We used to use this expression in upstate New York during the 1970s..as in

jag (noun)

a bout of drinking or drug taking


To "be on a jag" or "go on a jag" means to be completely unrestrained, whether you're on a drinking jag or a crying jag. This second meaning is of U.S. origin, first meaning "a load of hay or wood," and later "as much drink as a man can hold," in the 17th century.

Recently, I heard it used in an extended meaning indicating mostly any kind of rant.

What is the actual origin of the phrase?


3 Answers 3


According to Green’s Dictionary of Slang, the origin is from rural slang related to train cargo. The figurative usage is from the late 19th century.


dial. jag, as much liquor as one can hold, a ‘load’. Note S.F. Alta 4 Aug. 1889 [title] What a Jag Is: ‘An inquirer asks us the meaning of ‘Jag’ applied to inebriety. It is a new slang. In the rural districts the cargo of a wagon that is hauling wood, when [holding] all that the wagon can carry, is called a ‘load.’ When it is less than up to the full capacity it is called a ‘Jag.’ Therefore when a man is less than dead drunk he has not a load on but merely a Jag’

in figurative uses

(a) (US) a period of indulgence, a fit, a spree of any kind.

  • 1891 [US] W. De Vere ‘Jim Marshall’s New Pianner’ Tramp Poems 8: We turned out to celebrate its advent, with a jag on.


  • 1986 [US] S. King It (1987) 862: During a rainy spell [...] the seven of them would go on a mad Parcheesi jag.
  • I often groan and wonder who curates the sample usage, but a rainy spell mad parcheesi jag is priceless.
    – Phil Sweet
    May 13 at 21:15

There looks to be two different sayings around the turn of the 20th century. To be on a jag or go on a jag meant an uncomfortable situation, perhaps related to jag meaning a sharp point. To have taken on a jag meant having gotten drunk.

Annual Report of the Pennsylvania Department of Agriculture, Volume 12, Part 1906

Now, what are the essentials to successful peach growing? It strikes me after a life's work in the cultivation of the peach, studying the conditions of my fellow man, together with the market conditions, and all other things that would help to stimulate peach growing, I have come to the conclusion that the best foundation for success, lies in the man or woman who has taken up the job. I find men and women succeeding in many localities, and their neighbors falling by the wayside, although the conditions are the same with both. I find that everywhere: so it seems to me, the first thing is the man. Life is pretty short and pretty sweet to most of us and I think most of us ought to be doing something we like all the time. I don t mean to be on a jag all the time. I don't believe we should get up every morning, and go out to something that is our life work, that is distasteful to us. I believe there is something ...

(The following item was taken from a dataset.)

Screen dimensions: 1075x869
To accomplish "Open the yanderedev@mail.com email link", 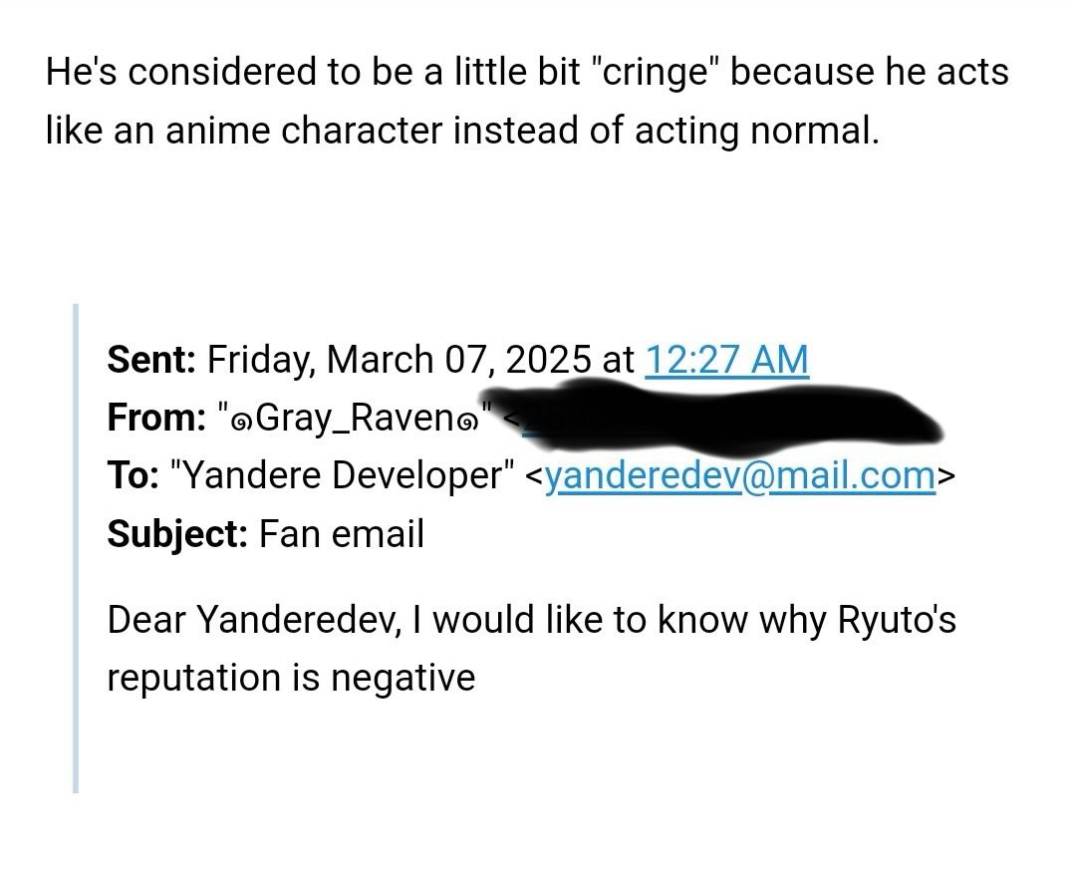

Bradford Era Newspaper Archives, Feb 28, 1896, p. 2

It would seem that the Kunnel has taken on a jag of dutch courage and the effect of it is reflected in his alleged newspaper.

The New York Times 1903-08-24: Vol 52 Iss 16734

Page n5 The rude police diagnosis of the case that the cat had “taken on a jag” of rabies, having very likely been bitten by some yellow dog of a region abounding in such, is probably the correct one, the habitually innocent and friendly pussy being in no wise immune from that dangerous disorder, A more careful ...

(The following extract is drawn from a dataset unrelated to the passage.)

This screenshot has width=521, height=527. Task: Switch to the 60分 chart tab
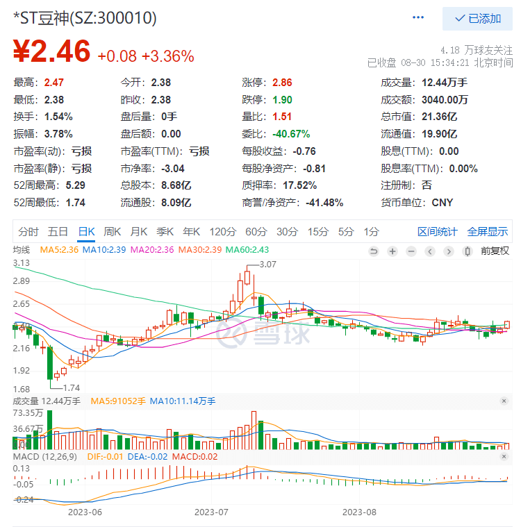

Lulu Hurst (The Georgia Wonder) Writes Her Autobiography. Lulu was a psychic. The book was published in 1897.

It was a habit with me in making these tests to often pass one of my hands through my bangs (for these adornments were worn then), and many people thought this had something to do with my power. So, as I stood facing the stalwart Japanese, waiting for the on-coming of the Power, I passed my hands through my bangs, and this was no sooner done than that almond-eyed son of the east began to quiver and stagger, as though he had suddenly taken on a jag. I never will forget the strange, weird, superstitious look he gave me when he first felt the premonitory palsy that accompanies the approach of “The Great Unknown.”

I looked at multiple examples of each, and the idioms were consistent during this time frame.


A possible origin of this is the Plough Jags or Plough Plays of Lincolnshire. It is thought that the word "Jags" is a corruption of "Jacks" but the term "Plough Jags" certainly predates the references given above.

The plough plays appear to be very ancient in origin and similar plays are found in many parts of Europe but in 19C England the Jags were certainly associated with copious drinking and various types of anti-social behaviour. I suggest that the term "Jag" could have crossed the Atlantic with the associated meaning of a "bender".